PROBLEM STATEMENT:
Everything in the records must be copied exactly except the pictures.

DATA RECORDS:
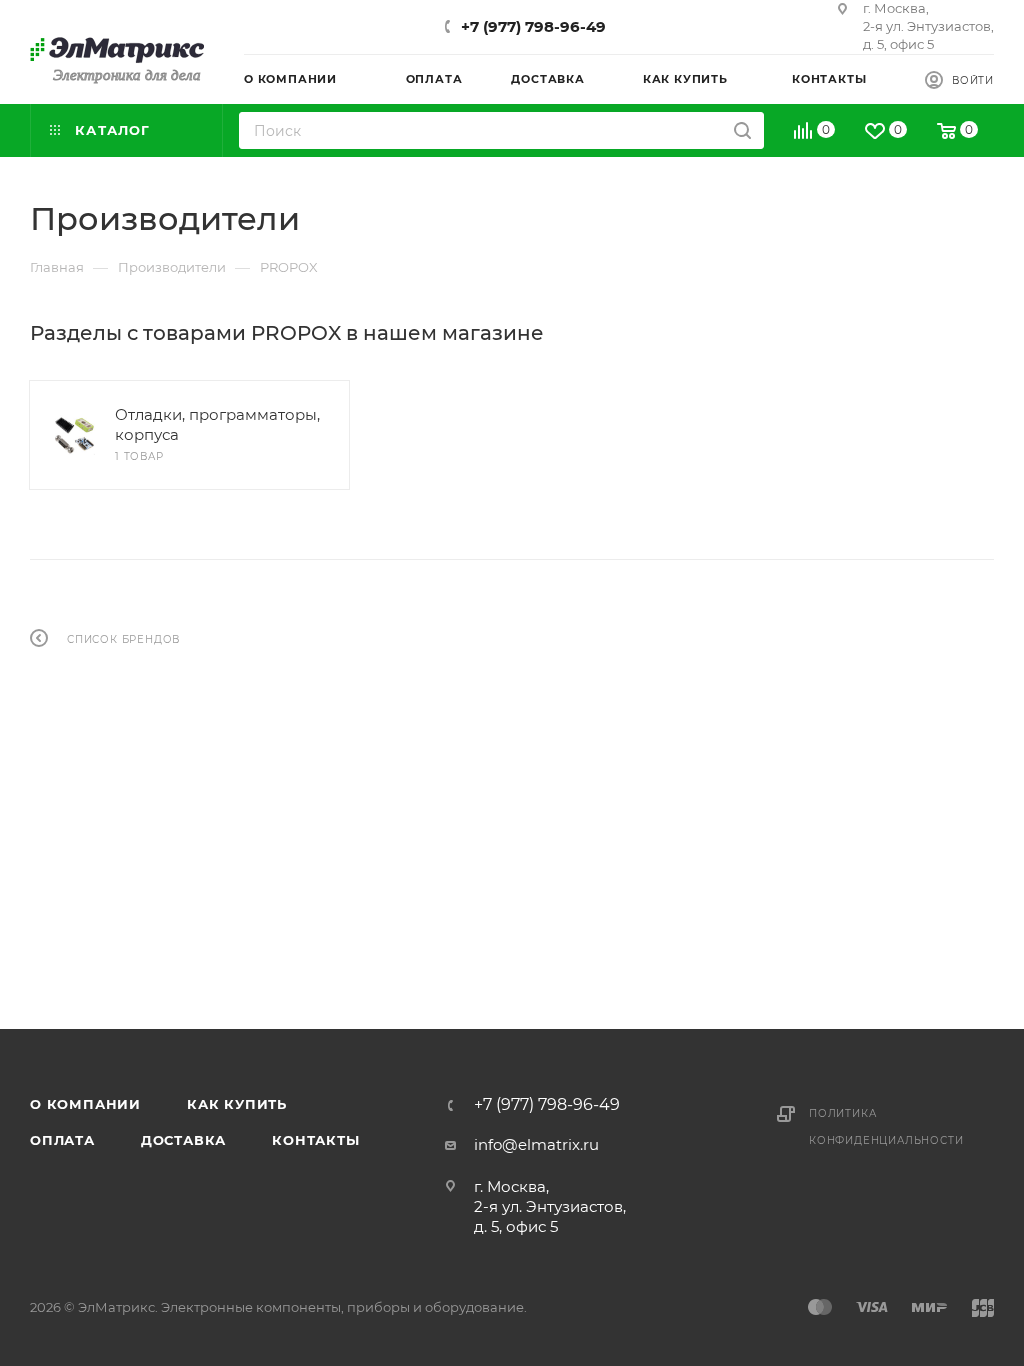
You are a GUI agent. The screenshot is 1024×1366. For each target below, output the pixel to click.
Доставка (183, 1140)
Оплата (62, 1140)
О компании (85, 1104)
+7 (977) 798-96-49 (533, 26)
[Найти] (742, 130)
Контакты (315, 1140)
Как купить (237, 1104)
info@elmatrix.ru (536, 1144)
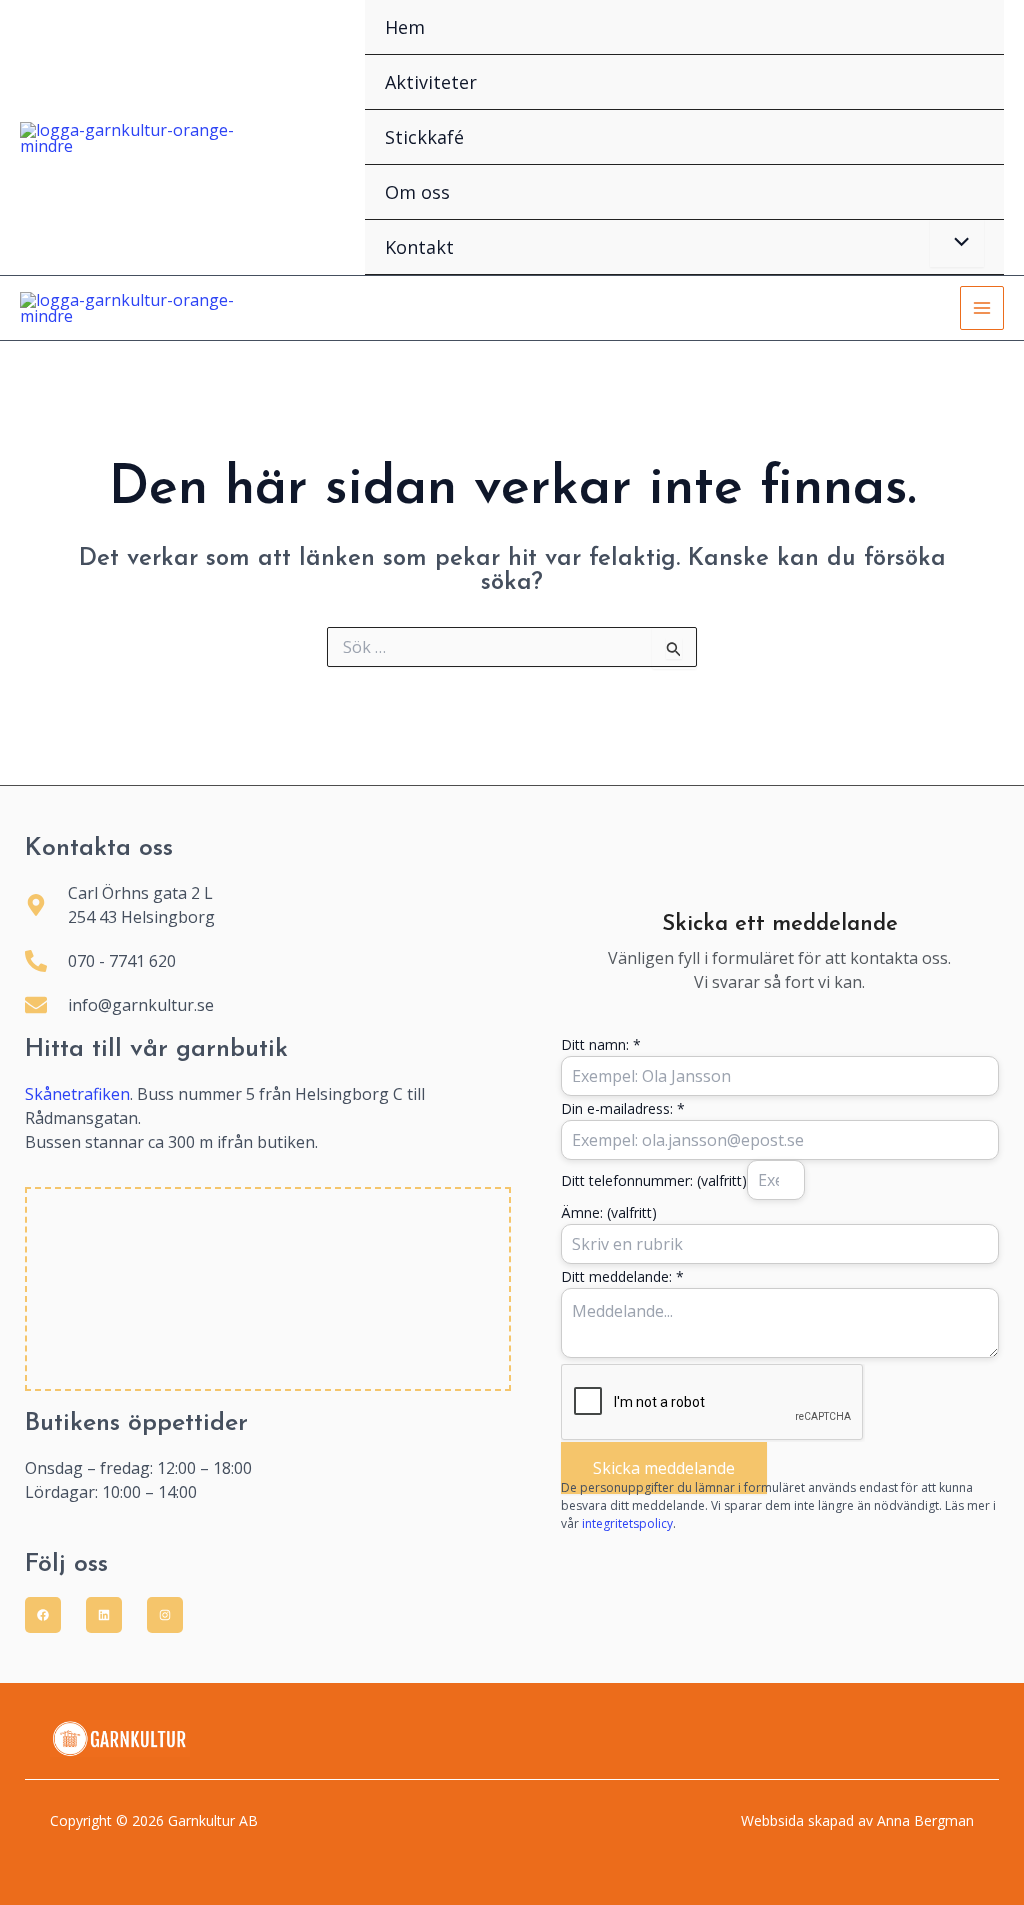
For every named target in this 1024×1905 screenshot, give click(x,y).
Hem (405, 27)
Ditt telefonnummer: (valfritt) (654, 1180)
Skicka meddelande (664, 1468)
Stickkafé (424, 137)
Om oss (417, 192)
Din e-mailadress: (623, 1108)
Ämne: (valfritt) (609, 1212)
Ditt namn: (601, 1044)
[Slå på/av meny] (957, 243)
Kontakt (419, 247)
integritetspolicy (627, 1523)
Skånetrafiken (77, 1094)
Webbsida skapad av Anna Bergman (857, 1820)
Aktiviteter (431, 82)
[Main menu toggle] (982, 308)
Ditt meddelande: (622, 1276)
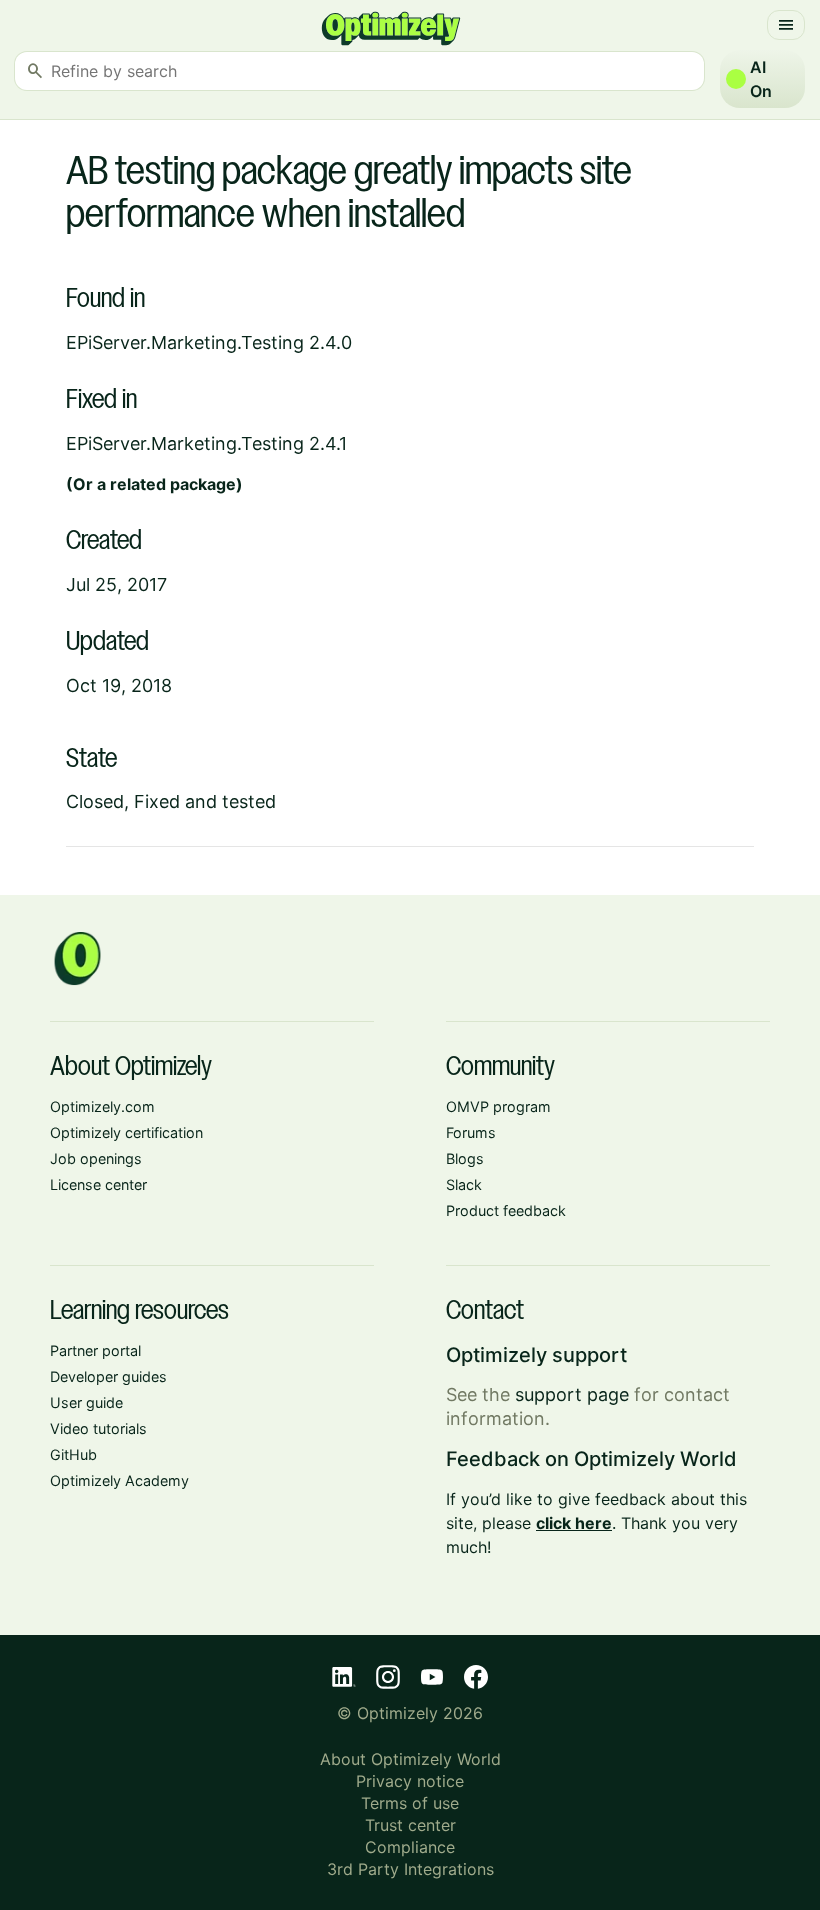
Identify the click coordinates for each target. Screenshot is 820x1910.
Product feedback (506, 1210)
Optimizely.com (102, 1106)
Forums (471, 1132)
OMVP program (498, 1106)
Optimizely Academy (119, 1480)
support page (572, 1394)
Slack (464, 1184)
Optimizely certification (126, 1132)
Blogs (465, 1158)
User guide (86, 1402)
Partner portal (95, 1350)
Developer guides (108, 1376)
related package (173, 484)
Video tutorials (98, 1428)
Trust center (410, 1825)
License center (98, 1184)
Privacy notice (410, 1781)
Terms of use (410, 1803)
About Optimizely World (410, 1759)
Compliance (410, 1847)
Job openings (96, 1158)
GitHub (73, 1454)
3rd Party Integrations (410, 1869)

SOLUTION TO THIS TASK:
You are a GUI agent. The screenshot is 1024×1366. For each target below, output the pixel to click.
Доставка (183, 1140)
Оплата (62, 1140)
О компании (85, 1104)
+7 (977) 798-96-49 (533, 26)
[Найти] (742, 130)
Контакты (315, 1140)
Как купить (237, 1104)
info@elmatrix.ru (536, 1144)
For every named target in this 1024×1905 screenshot, give click(x,y).
Hem (405, 27)
Ditt telefonnummer: (valfritt) (654, 1180)
Skicka meddelande (664, 1468)
Stickkafé (424, 137)
Om oss (417, 192)
Din e-mailadress: (623, 1108)
Ämne: (valfritt) (609, 1212)
Ditt namn: (601, 1044)
[Slå på/av meny] (957, 243)
Kontakt (419, 247)
integritetspolicy (627, 1523)
Skånetrafiken (77, 1094)
Webbsida skapad av Anna Bergman (857, 1820)
Aktiviteter (431, 82)
[Main menu toggle] (982, 308)
Ditt meddelande: (622, 1276)
Identify the click coordinates for each target. Screenshot is 820x1910.
Product feedback (506, 1210)
Optimizely.com (102, 1106)
Forums (471, 1132)
OMVP program (498, 1106)
Optimizely Academy (119, 1480)
support page (572, 1394)
Slack (464, 1184)
Optimizely certification (126, 1132)
Blogs (465, 1158)
User guide (86, 1402)
Partner portal (95, 1350)
Developer guides (108, 1376)
related package (173, 484)
Video tutorials (98, 1428)
Trust center (410, 1825)
License center (98, 1184)
Privacy notice (410, 1781)
Terms of use (410, 1803)
About Optimizely World (410, 1759)
Compliance (410, 1847)
Job openings (96, 1158)
GitHub (73, 1454)
3rd Party Integrations (410, 1869)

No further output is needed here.